ORDONNANCE DU PRÉSIDENT DU TRIBUNAL
17 février 2016 ( *1 )
«Aide juridictionnelle — Demande présentée antérieurement à l’introduction d’un recours — Recours envisagé par la personne physique — Irrecevabilité manifeste — Recours envisagé par la personne morale — Admission»
Dans l’affaire T‑376/15 AJ,
KJ, demeurant à Paris (France),
KK, établie à Paris,
parties demanderesses,
contre
Agence exécutive pour les petites et moyennes entreprises (EASME), représentée par M. P. Lambert, Mme E. Fierro Sedano et M. I. Jimeno Hierro, en qualité d’agents, assistés de Me J. Stuyck, avocat,
partie défenderesse,
ayant pour objet une demande d’aide juridictionnelle au titre de l’article 147 du règlement de procédure du Tribunal,
LE PRÉSIDENT DU TRIBUNAL
rend la présente
Ordonnance ( 1 )
Demande et procédure
1 Par demande déposée au greffe du Tribunal le 7 juillet 2015, les parties demanderesses, M. KJ et KK, société dont M. KJ est le représentant et l’unique actionnaire, ont demandé leur admission au bénéfice de l’aide juridictionnelle, en application des dispositions de l’article 147 du règlement de procédure du Tribunal, en vue d’introduire un recours tendant à l’annulation de décisions portant, d’une part, rejet de la proposition déposée par KK en réponse à l’appel à propositions et activités
connexes au titre des programmes de travail 2014-2015 relevant du programme-cadre pour la recherche et l’innovation (2014-2020) – Horizon 2020 et du programme de recherche et de formation de la Communauté européenne de l’énergie atomique (2014-2018) complétant le programme-cadre Horizon 2020 (JO 2013, C 361, p. 9, ci-après l’« appel à proposition H2020-SMEINST-1-2014 ») et, d’autre part, rejet de la demande de révision de l’évaluation qui avait conduit au rejet de la proposition déposée par cette
société (ci-après, prises ensemble, les « décisions attaquées »).
2 Dans ses observations, déposées au greffe du Tribunal le 4 septembre 2015, l’Agence exécutive pour les petites et moyennes entreprises (EASME) conclut au rejet de la demande.
3 Par lettre du 21 octobre 2015, les parties demanderesses ont produit un addendum à leur demande d’aide juridictionnelle comportant des pièces justificatives relatives à leur situation financière, que le président du Tribunal a décidé de verser au dossier.

§ Consigne
Mettez à jour l'ordonnance en reprenant tout le passage depuis « 2 Dans ses observations, déposées » jusqu'à « verser au dossier. », avec « 28 octobre 2015 » à la place de « 21 octobre 2015 ». Le matériel qui suit ne joue aucun rôle ici.

§ Données fournies
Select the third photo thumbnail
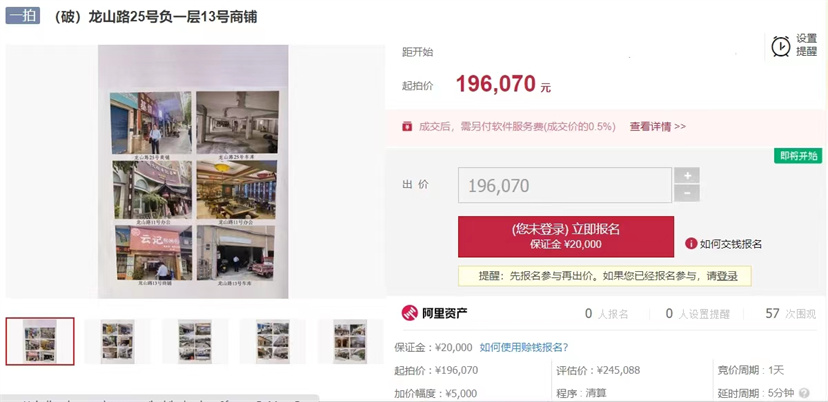 (195, 341)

§ Exercice corrigé
2 Dans ses observations, déposées au greffe du Tribunal le 4 septembre 2015, l’Agence exécutive pour les petites et moyennes entreprises (EASME) conclut au rejet de la demande.
3 Par lettre du 28 octobre 2015, les parties demanderesses ont produit un addendum à leur demande d’aide juridictionnelle comportant des pièces justificatives relatives à leur situation financière, que le président du Tribunal a décidé de verser au dossier.